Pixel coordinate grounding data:
↓↓↓

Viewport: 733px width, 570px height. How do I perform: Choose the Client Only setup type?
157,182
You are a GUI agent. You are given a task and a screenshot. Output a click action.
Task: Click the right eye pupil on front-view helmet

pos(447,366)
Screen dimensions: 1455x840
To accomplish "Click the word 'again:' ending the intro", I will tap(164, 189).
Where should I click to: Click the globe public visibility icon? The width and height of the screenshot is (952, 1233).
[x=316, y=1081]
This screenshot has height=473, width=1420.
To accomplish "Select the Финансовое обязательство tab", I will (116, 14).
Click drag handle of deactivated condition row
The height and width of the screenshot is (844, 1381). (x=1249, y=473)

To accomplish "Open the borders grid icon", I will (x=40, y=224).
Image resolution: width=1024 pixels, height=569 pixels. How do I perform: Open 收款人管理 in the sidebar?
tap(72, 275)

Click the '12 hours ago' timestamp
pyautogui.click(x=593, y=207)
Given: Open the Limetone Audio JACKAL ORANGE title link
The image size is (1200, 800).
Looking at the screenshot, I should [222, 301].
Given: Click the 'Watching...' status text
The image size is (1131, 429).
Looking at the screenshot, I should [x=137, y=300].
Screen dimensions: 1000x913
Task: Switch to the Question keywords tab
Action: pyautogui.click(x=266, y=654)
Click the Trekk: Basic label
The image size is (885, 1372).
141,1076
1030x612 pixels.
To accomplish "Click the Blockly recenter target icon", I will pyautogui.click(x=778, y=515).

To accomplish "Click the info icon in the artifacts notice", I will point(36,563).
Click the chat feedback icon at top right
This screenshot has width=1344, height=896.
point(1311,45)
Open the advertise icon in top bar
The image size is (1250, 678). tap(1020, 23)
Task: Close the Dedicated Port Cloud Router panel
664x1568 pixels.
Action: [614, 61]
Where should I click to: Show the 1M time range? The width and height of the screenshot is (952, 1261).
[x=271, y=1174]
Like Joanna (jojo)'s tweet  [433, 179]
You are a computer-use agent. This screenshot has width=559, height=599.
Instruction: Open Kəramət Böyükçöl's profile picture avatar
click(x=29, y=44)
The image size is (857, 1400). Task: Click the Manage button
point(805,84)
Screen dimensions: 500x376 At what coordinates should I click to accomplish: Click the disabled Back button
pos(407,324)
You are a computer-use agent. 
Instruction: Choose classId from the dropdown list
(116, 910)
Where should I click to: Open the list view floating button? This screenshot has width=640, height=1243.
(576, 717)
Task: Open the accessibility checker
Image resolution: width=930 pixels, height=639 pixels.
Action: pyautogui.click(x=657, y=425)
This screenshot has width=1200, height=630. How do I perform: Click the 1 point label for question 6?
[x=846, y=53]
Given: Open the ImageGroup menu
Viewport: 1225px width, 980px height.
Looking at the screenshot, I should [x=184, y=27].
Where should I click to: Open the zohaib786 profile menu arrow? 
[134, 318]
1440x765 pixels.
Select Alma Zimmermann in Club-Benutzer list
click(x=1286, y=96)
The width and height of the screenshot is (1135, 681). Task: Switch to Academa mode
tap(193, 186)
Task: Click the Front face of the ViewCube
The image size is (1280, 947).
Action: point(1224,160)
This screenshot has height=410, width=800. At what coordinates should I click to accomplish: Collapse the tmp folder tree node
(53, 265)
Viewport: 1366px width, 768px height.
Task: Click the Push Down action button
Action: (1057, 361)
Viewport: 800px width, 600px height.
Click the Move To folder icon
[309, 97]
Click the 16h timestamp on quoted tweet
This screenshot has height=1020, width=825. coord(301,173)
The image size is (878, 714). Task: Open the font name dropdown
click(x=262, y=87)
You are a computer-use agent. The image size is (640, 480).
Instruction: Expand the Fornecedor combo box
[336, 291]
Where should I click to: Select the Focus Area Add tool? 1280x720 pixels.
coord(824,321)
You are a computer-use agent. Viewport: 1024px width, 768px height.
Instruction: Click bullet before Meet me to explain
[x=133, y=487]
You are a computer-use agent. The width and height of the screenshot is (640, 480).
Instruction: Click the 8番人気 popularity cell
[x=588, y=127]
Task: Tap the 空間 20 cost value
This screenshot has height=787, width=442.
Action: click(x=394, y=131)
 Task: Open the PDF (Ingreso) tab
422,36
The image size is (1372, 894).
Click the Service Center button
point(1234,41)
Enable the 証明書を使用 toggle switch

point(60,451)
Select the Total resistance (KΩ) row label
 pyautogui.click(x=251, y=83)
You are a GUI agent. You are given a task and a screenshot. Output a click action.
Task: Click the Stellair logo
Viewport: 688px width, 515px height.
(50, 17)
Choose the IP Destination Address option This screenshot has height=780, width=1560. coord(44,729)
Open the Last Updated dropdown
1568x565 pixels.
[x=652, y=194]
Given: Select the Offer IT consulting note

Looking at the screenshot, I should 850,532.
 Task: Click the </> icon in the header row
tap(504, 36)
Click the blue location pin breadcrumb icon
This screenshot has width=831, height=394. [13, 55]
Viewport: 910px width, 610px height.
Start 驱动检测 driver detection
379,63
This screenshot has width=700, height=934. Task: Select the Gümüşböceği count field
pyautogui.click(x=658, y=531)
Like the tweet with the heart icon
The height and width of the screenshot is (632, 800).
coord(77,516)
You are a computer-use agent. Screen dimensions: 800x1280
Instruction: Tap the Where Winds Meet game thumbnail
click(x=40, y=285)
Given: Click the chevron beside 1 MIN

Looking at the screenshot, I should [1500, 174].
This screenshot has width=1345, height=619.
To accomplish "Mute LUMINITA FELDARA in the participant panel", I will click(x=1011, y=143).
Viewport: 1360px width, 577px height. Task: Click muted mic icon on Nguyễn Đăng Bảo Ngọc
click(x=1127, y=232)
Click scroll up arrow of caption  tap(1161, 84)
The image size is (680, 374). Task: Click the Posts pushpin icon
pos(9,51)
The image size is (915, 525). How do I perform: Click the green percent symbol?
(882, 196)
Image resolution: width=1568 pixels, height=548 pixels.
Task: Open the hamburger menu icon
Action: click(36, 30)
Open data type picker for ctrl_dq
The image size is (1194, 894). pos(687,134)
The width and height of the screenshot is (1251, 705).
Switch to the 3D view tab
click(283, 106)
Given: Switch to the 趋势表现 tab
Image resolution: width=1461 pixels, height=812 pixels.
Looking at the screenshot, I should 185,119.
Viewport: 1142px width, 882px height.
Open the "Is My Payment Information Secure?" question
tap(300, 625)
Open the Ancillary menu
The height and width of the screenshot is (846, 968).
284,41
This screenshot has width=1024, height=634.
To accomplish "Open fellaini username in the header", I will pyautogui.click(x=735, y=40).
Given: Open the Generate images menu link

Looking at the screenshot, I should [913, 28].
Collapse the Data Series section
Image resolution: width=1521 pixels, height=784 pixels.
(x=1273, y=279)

↑↑↑

Try it:
Every line above should be written out again, unchanged.

Exercise solution:
Viewport: 733px width, 570px height. How do I perform: Choose the Client Only setup type?
157,182
You are a GUI agent. You are given a task and a screenshot. Output a click action.
Task: Click the right eye pupil on front-view helmet

pos(447,366)
Screen dimensions: 1455x840
To accomplish "Click the word 'again:' ending the intro", I will tap(164, 189).
Where should I click to: Click the globe public visibility icon? The width and height of the screenshot is (952, 1233).
[x=316, y=1081]
This screenshot has height=473, width=1420.
To accomplish "Select the Финансовое обязательство tab", I will (116, 14).
Click drag handle of deactivated condition row
The height and width of the screenshot is (844, 1381). (x=1249, y=473)

To accomplish "Open the borders grid icon", I will (x=40, y=224).
Image resolution: width=1024 pixels, height=569 pixels. How do I perform: Open 收款人管理 in the sidebar?
tap(72, 275)

Click the '12 hours ago' timestamp
pyautogui.click(x=593, y=207)
Given: Open the Limetone Audio JACKAL ORANGE title link
The image size is (1200, 800).
Looking at the screenshot, I should [222, 301].
Given: Click the 'Watching...' status text
The image size is (1131, 429).
Looking at the screenshot, I should [x=137, y=300].
Screen dimensions: 1000x913
Task: Switch to the Question keywords tab
Action: pyautogui.click(x=266, y=654)
Click the Trekk: Basic label
The image size is (885, 1372).
141,1076
1030x612 pixels.
To accomplish "Click the Blockly recenter target icon", I will pyautogui.click(x=778, y=515).

To accomplish "Click the info icon in the artifacts notice", I will point(36,563).
Click the chat feedback icon at top right
This screenshot has width=1344, height=896.
point(1311,45)
Open the advertise icon in top bar
The image size is (1250, 678). tap(1020, 23)
Task: Close the Dedicated Port Cloud Router panel
664x1568 pixels.
Action: [614, 61]
Where should I click to: Show the 1M time range? The width and height of the screenshot is (952, 1261).
[x=271, y=1174]
Like Joanna (jojo)'s tweet  [433, 179]
You are a computer-use agent. This screenshot has width=559, height=599.
Instruction: Open Kəramət Böyükçöl's profile picture avatar
click(x=29, y=44)
The image size is (857, 1400). Task: Click the Manage button
point(805,84)
Screen dimensions: 500x376 At what coordinates should I click to accomplish: Click the disabled Back button
pos(407,324)
You are a computer-use agent. 
Instruction: Choose classId from the dropdown list
(116, 910)
Where should I click to: Open the list view floating button? This screenshot has width=640, height=1243.
(576, 717)
Task: Open the accessibility checker
Image resolution: width=930 pixels, height=639 pixels.
Action: pyautogui.click(x=657, y=425)
This screenshot has width=1200, height=630. How do I perform: Click the 1 point label for question 6?
[x=846, y=53]
Given: Open the ImageGroup menu
Viewport: 1225px width, 980px height.
Looking at the screenshot, I should [x=184, y=27].
Where should I click to: Open the zohaib786 profile menu arrow? 
[134, 318]
1440x765 pixels.
Select Alma Zimmermann in Club-Benutzer list
click(x=1286, y=96)
The width and height of the screenshot is (1135, 681). Task: Switch to Academa mode
tap(193, 186)
Task: Click the Front face of the ViewCube
The image size is (1280, 947).
Action: point(1224,160)
This screenshot has height=410, width=800. At what coordinates should I click to accomplish: Collapse the tmp folder tree node
(53, 265)
Viewport: 1366px width, 768px height.
Task: Click the Push Down action button
Action: (1057, 361)
Viewport: 800px width, 600px height.
Click the Move To folder icon
[309, 97]
Click the 16h timestamp on quoted tweet
This screenshot has height=1020, width=825. coord(301,173)
The image size is (878, 714). Task: Open the font name dropdown
click(x=262, y=87)
You are a computer-use agent. The image size is (640, 480).
Instruction: Expand the Fornecedor combo box
[336, 291]
Where should I click to: Select the Focus Area Add tool? 1280x720 pixels.
coord(824,321)
You are a computer-use agent. Viewport: 1024px width, 768px height.
Instruction: Click bullet before Meet me to explain
[x=133, y=487]
You are a computer-use agent. The width and height of the screenshot is (640, 480).
Instruction: Click the 8番人気 popularity cell
[x=588, y=127]
Task: Tap the 空間 20 cost value
This screenshot has height=787, width=442.
Action: click(x=394, y=131)
 Task: Open the PDF (Ingreso) tab
422,36
The image size is (1372, 894).
Click the Service Center button
point(1234,41)
Enable the 証明書を使用 toggle switch

point(60,451)
Select the Total resistance (KΩ) row label
 pyautogui.click(x=251, y=83)
You are a GUI agent. You are given a task and a screenshot. Output a click action.
Task: Click the Stellair logo
Viewport: 688px width, 515px height.
(50, 17)
Choose the IP Destination Address option This screenshot has height=780, width=1560. coord(44,729)
Open the Last Updated dropdown
1568x565 pixels.
[x=652, y=194]
Given: Select the Offer IT consulting note

Looking at the screenshot, I should 850,532.
 Task: Click the </> icon in the header row
tap(504, 36)
Click the blue location pin breadcrumb icon
This screenshot has width=831, height=394. [13, 55]
Viewport: 910px width, 610px height.
Start 驱动检测 driver detection
379,63
This screenshot has width=700, height=934. Task: Select the Gümüşböceği count field
pyautogui.click(x=658, y=531)
Like the tweet with the heart icon
The height and width of the screenshot is (632, 800).
coord(77,516)
You are a computer-use agent. Screen dimensions: 800x1280
Instruction: Tap the Where Winds Meet game thumbnail
click(x=40, y=285)
Given: Click the chevron beside 1 MIN

Looking at the screenshot, I should [1500, 174].
This screenshot has width=1345, height=619.
To accomplish "Mute LUMINITA FELDARA in the participant panel", I will click(x=1011, y=143).
Viewport: 1360px width, 577px height. Task: Click muted mic icon on Nguyễn Đăng Bảo Ngọc
click(x=1127, y=232)
Click scroll up arrow of caption  tap(1161, 84)
The image size is (680, 374). Task: Click the Posts pushpin icon
pos(9,51)
The image size is (915, 525). How do I perform: Click the green percent symbol?
(882, 196)
Image resolution: width=1568 pixels, height=548 pixels.
Task: Open the hamburger menu icon
Action: click(36, 30)
Open data type picker for ctrl_dq
The image size is (1194, 894). pos(687,134)
The width and height of the screenshot is (1251, 705).
Switch to the 3D view tab
click(283, 106)
Given: Switch to the 趋势表现 tab
Image resolution: width=1461 pixels, height=812 pixels.
Looking at the screenshot, I should 185,119.
Viewport: 1142px width, 882px height.
Open the "Is My Payment Information Secure?" question
tap(300, 625)
Open the Ancillary menu
The height and width of the screenshot is (846, 968).
284,41
This screenshot has width=1024, height=634.
To accomplish "Open fellaini username in the header", I will pyautogui.click(x=735, y=40).
Given: Open the Generate images menu link

Looking at the screenshot, I should [913, 28].
Collapse the Data Series section
Image resolution: width=1521 pixels, height=784 pixels.
(x=1273, y=279)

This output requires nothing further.